Wiesbaden fordert Nachbesserungen beim Regionalplan Südhessen – Kritik an Eingriffen in kommunale Rechte
Wiesbaden fordert Nachbesserungen beim Regionalplan Südhessen – Kritik an Eingriffen in kommunale Rechte
Stellungnahme der Landeshauptstadt Wiesbaden zum beschlossenen Regionalplan
Offizielle Stellungnahme Wiesbadens zum Regionalplan Südhessen – Forderungen nach Nachbesserungen
- Dezember 2025, 14:31 Uhr
Schlagwörter: Politik und Gesetzgebung, Innenpolitik, Aktuelles
Wiesbaden hat offiziell zum ersten Entwurf des Regionalplans Südhessen Stellung genommen. Die Stadtverwaltung kritisiert, dass der Plan zu stark in kommunale Planungskompetenzen Wiesbadens eingreift, und fordert umfassende Überarbeitungen vor der nächsten öffentlichen Anhörung. Oberbürgermeister Gert-Uwe Mende lobte zwar die politische Debatte, bestand jedoch auf Änderungen zum Schutz der städtischen Interessen.
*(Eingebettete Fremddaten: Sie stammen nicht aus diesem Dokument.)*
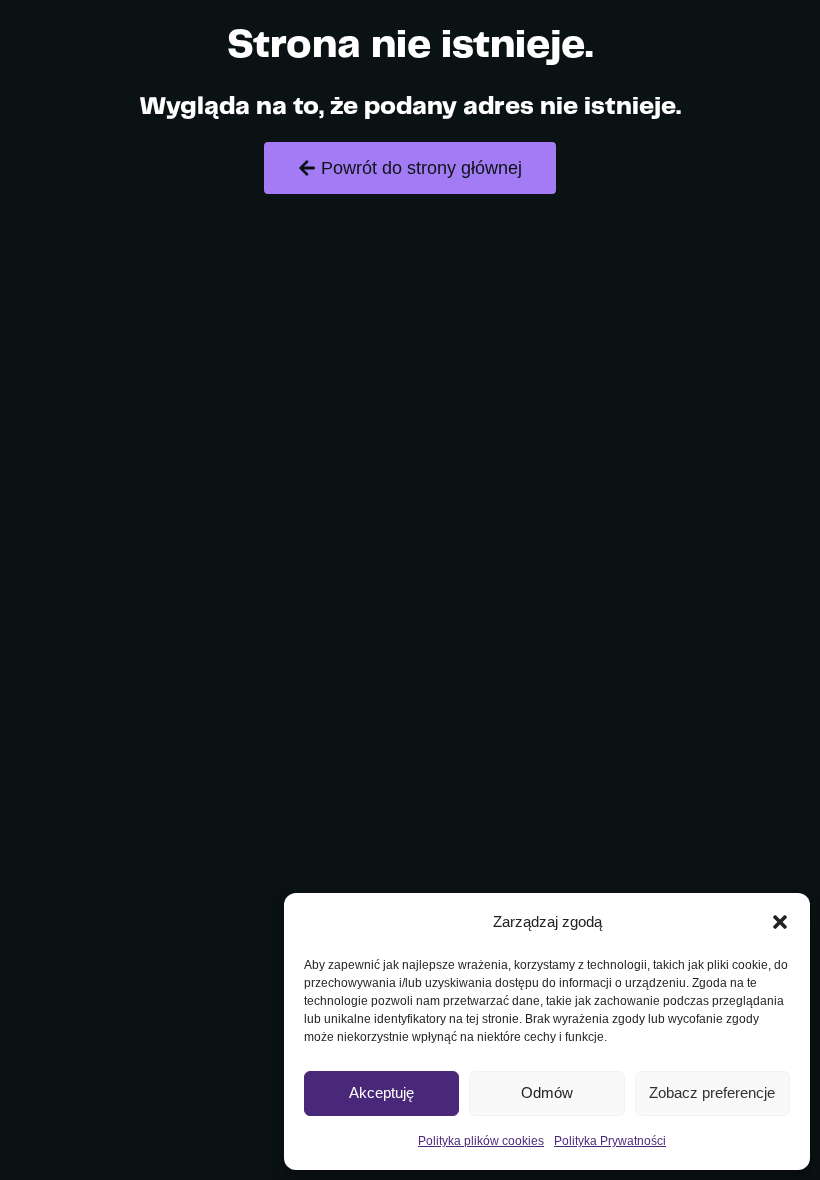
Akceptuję (381, 1092)
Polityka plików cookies (481, 1141)
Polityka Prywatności (610, 1141)
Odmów (547, 1092)
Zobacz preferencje (712, 1092)
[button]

Der Stadtrat bemängelt, dass der aktuelle Entwurf zu detaillierte Vorgaben für kleinere Grundstücke enthält. Nach Auffassung der Stadt sollte die Regionalplanung sich auf großräumige Strukturfragen beschränken und lokale Entscheidungen den Kommunen Wiesbadens überlassen. Ein zentraler Kritikpunkt ist das Fehlen ausgewiesener Gewerbegebiete, was aus Sicht Wiesbadens die wirtschaftliche Entwicklung einschränkt.
Die Position der Stadt bildet die Grundlage für weitere Verhandlungen vor der zweiten Bürgerbeteiligung. Sollten die geforderten Anpassungen ausbleiben, könnte Wiesbaden weiterhin die Reichweite des Plans und dessen Auswirkungen auf die lokale Entwicklung infrage stellen. Das Ergebnis wird entscheiden, wie viel Gestaltungsmacht die Stadt künftig über eigene Bauleitplanung und Infrastrukturprojekte Wiesbadens behält.